Liputan6.com, Semarang Nyadran adalah sebuah tradisi masyarakat Jawa yang dilakukan sejak zaman hindu-budha, sebelum agama islam masuk. Diketahui pada zaman Majapahit sekitar tahun 1284 terdapat sebuah tradisi yang mirip dengan nyadran bernama sraddha. Hampir sama dengan Nyadran, sraddha juga merupakan sebuah ritual yang dilakukan untuk memberi penghormatan kepada raja.
Kini seiring berkembangnya waktu terutama ketika islam masuk, tradisi Nyadran pun mulai mendapatkan pengaruh dari agama Islam. Jika dulu nyadran dilakukan dengan mengucapkan puji-pujian, kini nyadran diganti dengan kegiatan membaca ayat suci Al-Quran, zikir, tahlil, dan doa.
Advertisement
Bebersih makam sebagai lambang membersihkan diri
Nyadran sendiri berasal dari kata sadran, serapan dari bahasa Sansekerta, sraddha yang memiliki arti keyakinan.

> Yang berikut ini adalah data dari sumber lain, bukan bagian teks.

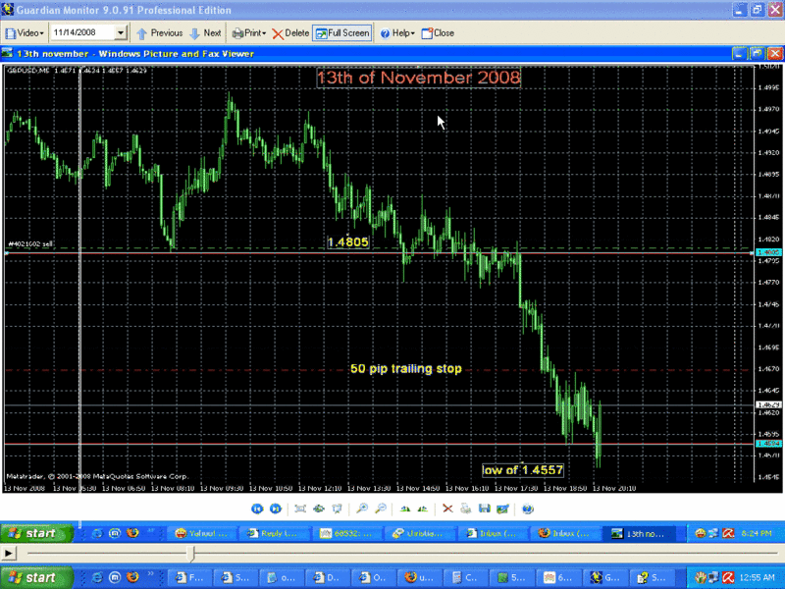Click the playback slider handle
785x589 pixels.
(x=190, y=555)
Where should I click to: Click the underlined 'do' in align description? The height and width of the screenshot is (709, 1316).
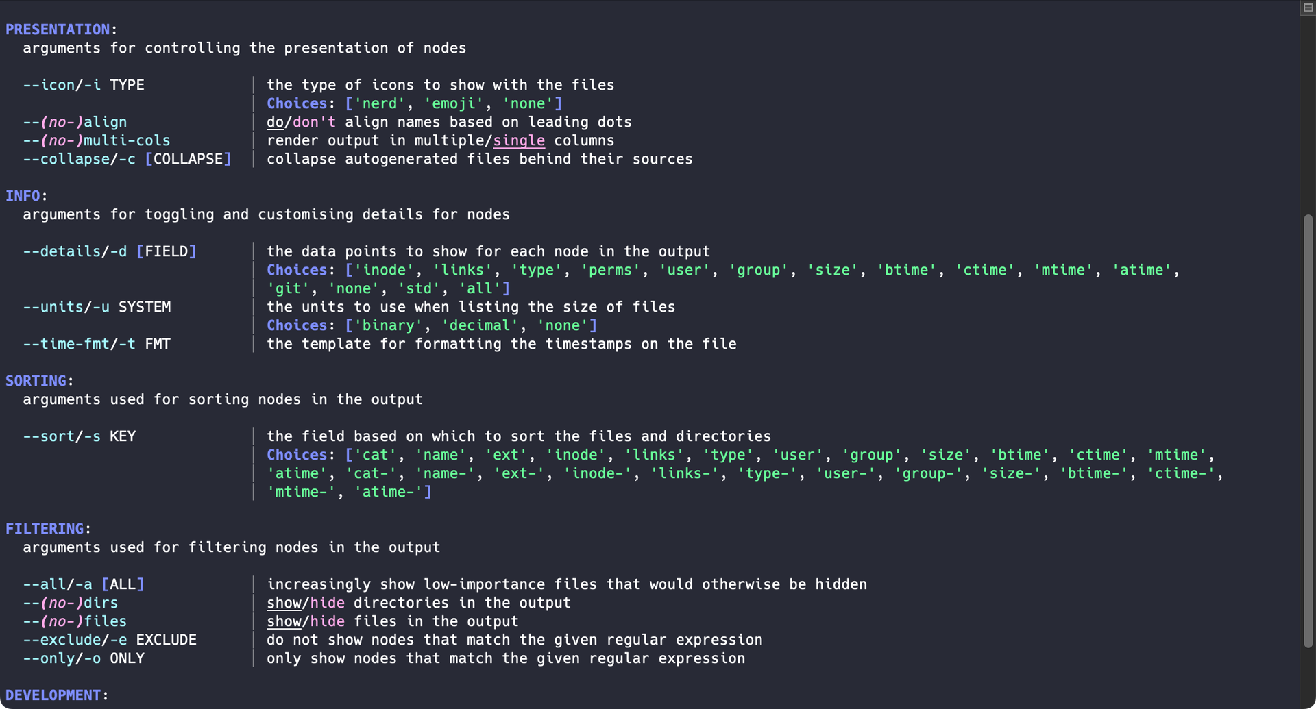275,122
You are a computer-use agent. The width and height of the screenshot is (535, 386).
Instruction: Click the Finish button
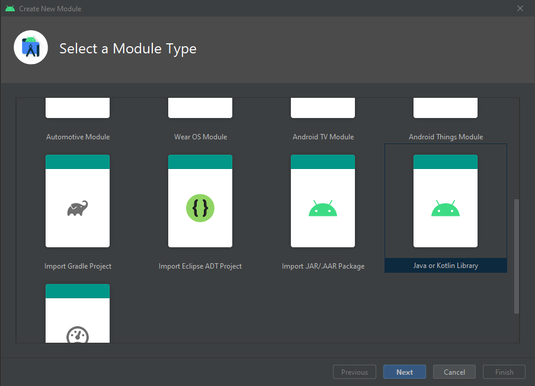504,372
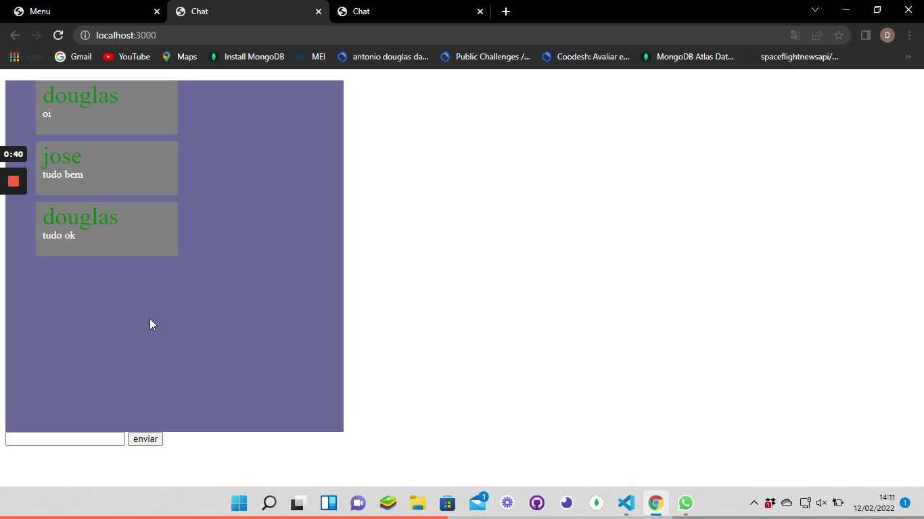Open Visual Studio Code from taskbar
This screenshot has width=924, height=519.
626,503
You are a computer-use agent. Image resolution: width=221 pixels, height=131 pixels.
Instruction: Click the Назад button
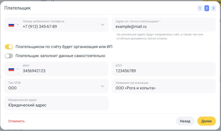point(185,121)
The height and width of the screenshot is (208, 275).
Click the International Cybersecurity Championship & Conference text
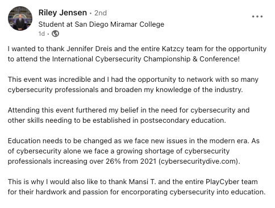(146, 59)
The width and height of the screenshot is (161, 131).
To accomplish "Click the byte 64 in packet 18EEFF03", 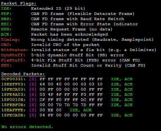I will pyautogui.click(x=42, y=84).
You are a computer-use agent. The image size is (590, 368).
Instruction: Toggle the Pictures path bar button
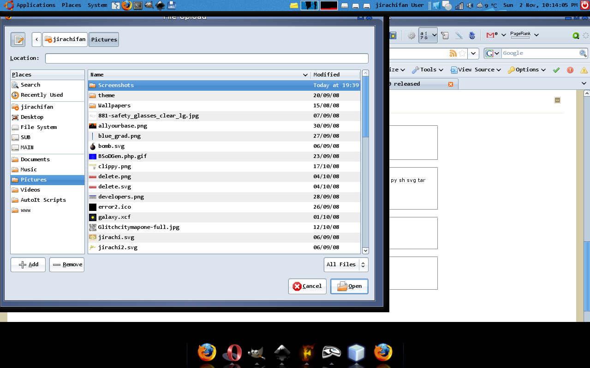[x=104, y=40]
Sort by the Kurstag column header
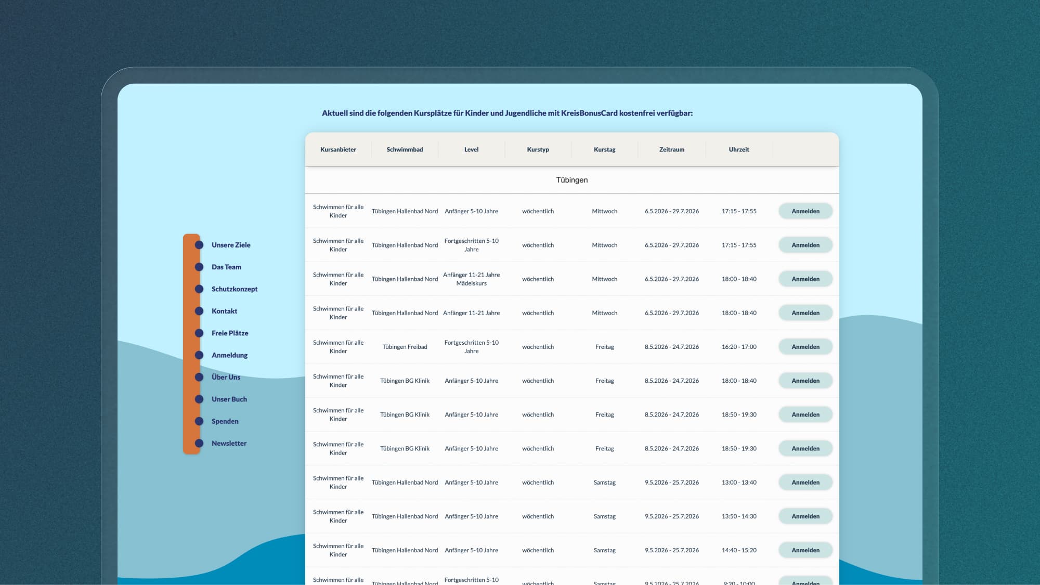 click(x=604, y=150)
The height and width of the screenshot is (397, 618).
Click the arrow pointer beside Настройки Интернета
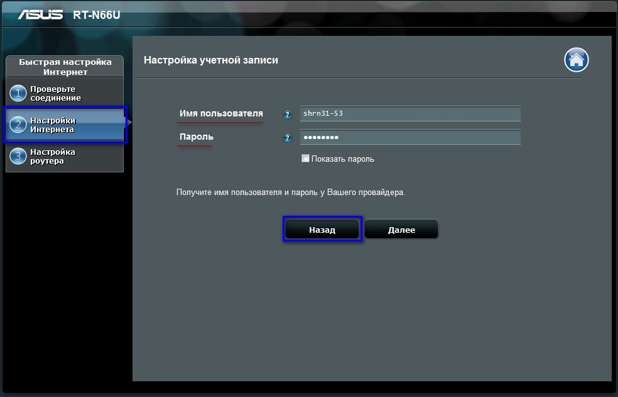tap(129, 123)
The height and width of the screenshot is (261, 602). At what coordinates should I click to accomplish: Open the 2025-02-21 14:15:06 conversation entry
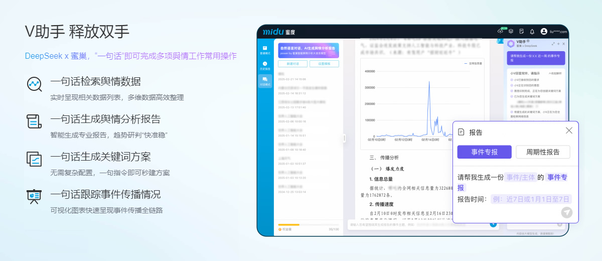pyautogui.click(x=292, y=79)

Bagi masyarakat Jawa Nyadran dimaknai sebagai tradisi pembersihan makam. Khususnya bagi masyarakat desa, percaya bahwa membersihkan makam adalah simbol membersihkan diri sebelum memasuki bulan Ramadan. Bukan hanya perihal hubungan dengan Tuhan, nyadran juga sebagai bentuk penghormatan terhadap leluhur yang telah mendahului.
Nyadran umumnya dilakukan pada hari ke-10 bulan Rajab atau saat datangnya bulan Sya’ban. Untuk masyarakat Jawa biasanya menyebutnya sebagai Ruwah. Dalam kegiatan nyadran biasanya dilakukan pembersihan makam, pembacaan ayat suci Al-Quran, zikir, tahlil kemudian diakhiri dengan kegiatan makan bersama. Makanan yang disajikan dalam nyadran juga merupakan hasil bumi seperti nasi tumpeng, ayam ingkung, pisang, dan banyak lagi.
Banyak yang percaya bahwa tradisi Nyadran yang dilakukan oleh masyarakat Jawa ini juga bertujuan untuk mengingatkan manusia akan adanya kematian.